Ahmadinejad inaugurates Iran’s first nuclear fuel plant

April 9th, 2009 - 10:51 pm ICT by IANS  

Isfahan (Iran), April 9 (DPA) Iranian President Mahmoud Ahmadinejad Thursday inaugurated the country’s first nuclear fuel manufacturing plant (FMP) located near this central Iranian city.
The FMP, reportedly based solely on work by Iranian experts, is to provide the Arak 40-megawatt research reactor with fuel, producing nuclear fuel tablets, rods and assemblies for the plant, which is to be launched within the next two or three years.

Iran says that with the launch of the FMP, it has de-facto mastered the final stage of the nuclear fuel production process.

Ahmadinejad opened the plant on Iran’s so-called Nuclear Day.

He is also to inspect the Natanz uranium enrichment plant near Isfahan, where 6,000 centrifuges are operative and according to Iran’s Atomic Energy Organization, at least 4,000 more are planned to be installed during the current year.

Isfahan’s FMP can also produce nuclear fuel assemblies for the Bushehr nuclear power plant that is a joint project with Russia with its first phase scheduled to be completed later this year.

The FMP in Isfahan will convert enriched uranium hexafluoride into uranium dioxide (UO2) powder, which will later be processed into pellet form, Tehran’s Press TV said on its website.

The pellets will then be stacked into tubes of corrosion-resistant metal alloy called fuel rods.

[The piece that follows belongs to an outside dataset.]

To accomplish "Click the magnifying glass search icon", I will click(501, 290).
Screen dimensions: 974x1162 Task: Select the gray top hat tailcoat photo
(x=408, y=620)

The finished fuel rods will be assembled together to build up the nuclear fuel core of a power reactor.

Tehran says its nuclear programmes are only for civil and peaceful purposes, but the West fears that Iran might use the same technology for making nuclear weapons.

Ahmadinejad has several times said that Iran would be ready for negotiations with the West, however not for following international demands of suspending the controversial nuclear enrichment but for removing concerns over alleged secret military programmes.

On Wednesday, the US said it would join other permanent members of the UN Security Council and Germany in talks with Iran over its nuclear activities, indicating a significant shift from former president George W. Bush’s stand that US participation in any talks with Iran would depend on its suspension of all nuclear work.